El tema ha llenado páginas en medios de Francia y Reino Unido, pero cuando en Occidente se editan libros y organizan coloquios sobre la revolución, en Rusia el Kremlin está en silencio. Se planean conferencias de historiadores oficialistas, pero no habrá desfiles, fuegos artificiales, ni ceremonias. Tampoco existe una narrativa oficial sobre cómo recordar el hito. El diario The Guardian resume el conflicto de los rusos anotando que, mientras los últimos zares fueron transformados en santos por la Iglesia Ortodoxa, en Moscú existe una estación del metro con el nombre de Pyotr Voikov, el hombre que organizó la ejecución de Nicolás II y de la familia imperial.

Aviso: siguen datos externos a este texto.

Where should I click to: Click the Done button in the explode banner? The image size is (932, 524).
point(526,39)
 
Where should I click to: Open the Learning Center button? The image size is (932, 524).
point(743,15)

Otra manera de entender las paradojas históricas de Rusia es mirar las estadísticas: de acuerdo a una encuesta de radio Eco de Moscú, un 53% de los rusos no apoya la rebelión de febrero que gatilló el proceso revolucionario. No obstante, otro análisis del centro de estudios sociológicos Levada dice que un 53% de la población tiene una visión positiva de Lenin.

En enero de 2016, el presidente ruso no tuvo reparos en decir que Lenin puso una “bomba de tiempo” en las bases del Estado. La reinterpretación del pasado ha sido uno de los sellos de su administración. Recuperó el himno nacional soviético y, hace poco, anunció la creación de una “Fundación para la Historia de la Patria”, con el fin de “popularizar y salvaguardar” la herencia del pasado.

“Mientras las manifestaciones se inclinen hacia la museificación, no hay problema. Lo que Putin quiere evitar es un movimiento popular”, explica en Le Nouvel Observateur Alexandre Sumpf, experto en Rusia.
“2017 marcará los cien años de las revoluciones de Febrero y Octubre. Recordemos que somos un pueblo único, unido, y que tenemos una sola Rusia”, dijo en diciembre el líder del gobierno. Esto fue meses después de acusar a Lenin de labrar el fin de la URSS al promover la igualdad de las repúblicas que la integraban. Mientras Putin vela por la cohesión nacional desde el Kremlin, a pocos pasos de ahí, en la Plaza Roja, el cuerpo embalsamado de Lenin sigue recordando el pasado. ¿Conmemorar u olvidar? En octubre se verá si Putin recordará o jugará, simbólicamente, al Leninopad.